Israel resists US pressure to pause the war to allow more aid to Gaza, wants hostages back first
By JOSEF FEDERMAN, BASSEM MROUE and LEE KEATH
Associated Press
TEL AVIV, Israel — Israeli President Benjamin Netanyahu on Friday pushed back against growing U.S. pressure for a “humanitarian pause” in the war to protect civilians and allow more aid into Gaza, insisting there would be no temporary cease-fire until some 240 hostages were released.
U.S. Secretary of State Antony Blinken made his third trip to Israel since the war began, reiterating American support for Israel's battles against Hamas, while echoing President Joe Biden’s earlier call for a brief halt in the fighting to address a worsening humanitarian crisis.
Alarm has grown over spiraling Palestinian deaths and growing misery for civilians after weeks of Israeli bombardment and a widening ground assault that risks even greater casualties. Overwhelmed hospitals say they are nearing collapse, with medicines and fuel running low under the Israeli siege. About 1.5 million people in Gaza, or 70% of the population, had fled their homes, the U.N. said Friday.
After talks with Netanyahu, Blinken said a temporary halt was needed to boost aid deliveries and help win the release of the hostages Hamas took during its brutal Oct. 7 incursion. But Netanyahu said he told Blinken “we are going with full steam ahead," unless hostages are released. He also ruled out sending to Gaza more fuel, which Israel says Hamas is hoarding — and that it would confiscate any new supplies.
U.S. officials say they are not seeking a ceasefire but short pauses in specific areas to allow aid deliveries or other humanitarian activity, after which Israeli operations would resume. Netanyahu has not publicly addressed the idea and has instead repeatedly ruled out a ceasefire.
Amid fears the conflict would widen across the region, the leader of Lebanon’s Iranian-backed Hezbollah militant group promised more attacks on northern Israel on Friday, though he did not signal his group would fully join the war.
In Gaza, Israeli troops tightened their encirclement of the largest city, the focus of their campaign to crush the enclave’s ruling Hamas militants.
Hamas accused the Israeli army of deliberating striking by the entrances of three hospitals in northern Gaza. One of the strikes, Gaza’ largest hospital, Shifa, killed at least 10 people, its director, Mohammed Abu Salimia, told Al-Jazeera TV. Footage showed bloodied bodies in the streets among damaged cars and ambulances.
FEARS OVER NEW FRONTS
Throughout the war, Israel and Hezbollah have traded fire almost daily along the Lebanon border, raising fears of a new front opening there.
In his first public speech since the war began, Hezbollah leader Hassan Nasrallah said his group had “entered the battle” with the past weeks’ unprecedented cross-border fighting.
“We will not be limited to this,” he said, suggesting escalation was possible.

SUPPLIED MATERIAL →
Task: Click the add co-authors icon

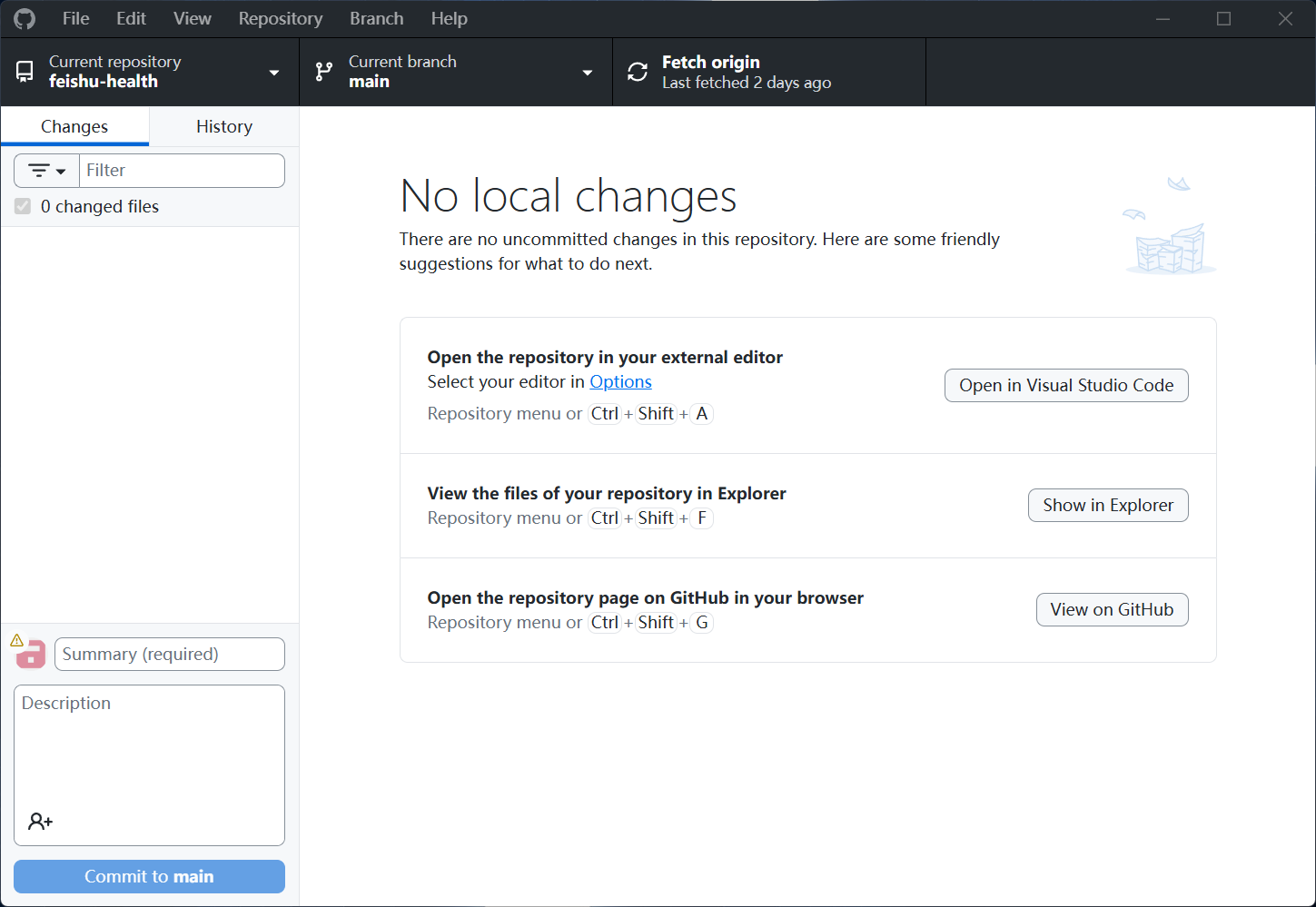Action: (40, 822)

---

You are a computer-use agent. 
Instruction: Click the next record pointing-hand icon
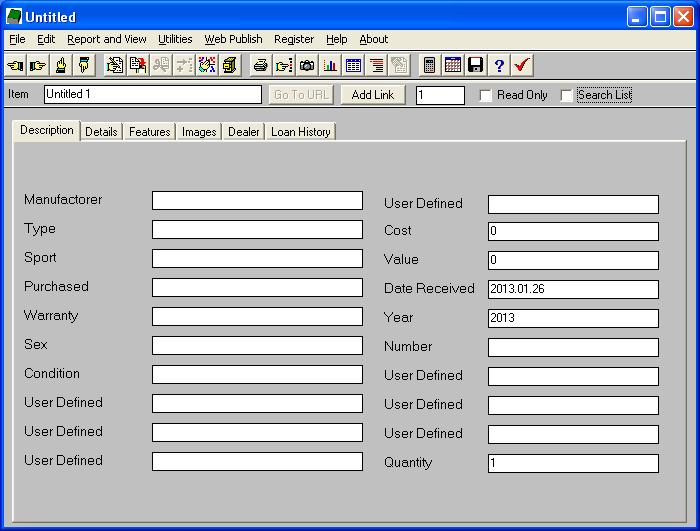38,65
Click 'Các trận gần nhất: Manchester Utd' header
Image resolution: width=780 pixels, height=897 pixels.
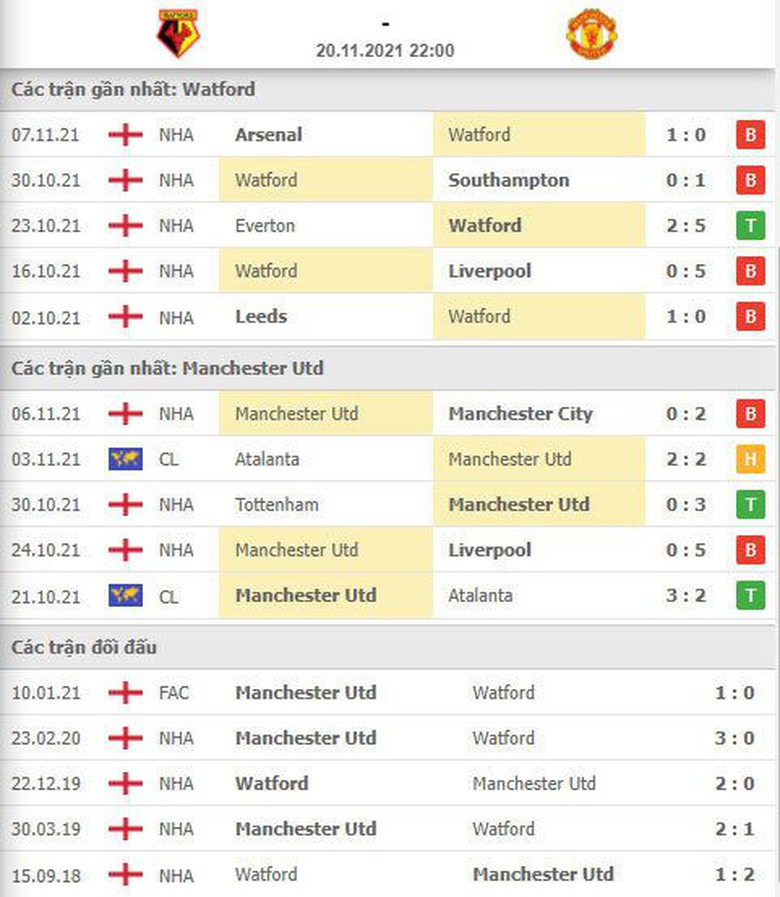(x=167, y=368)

LIST OF TASKS →
a – Transcribe the part of the article about the Israel-Gaza war starting with "Amid fears the" and going on through "join the war.".
b – According to the article about the Israel-Gaza war, how many people in Gaza had fled their homes, as the U.N. said Friday?

RESULTS BY TASK →
a –
Amid fears the conflict would widen across the region, the leader of Lebanon’s Iranian-backed Hezbollah militant group promised more attacks on northern Israel on Friday, though he did not signal his group would fully join the war.

b – About 1.5 million people, or 70% of Gaza's population.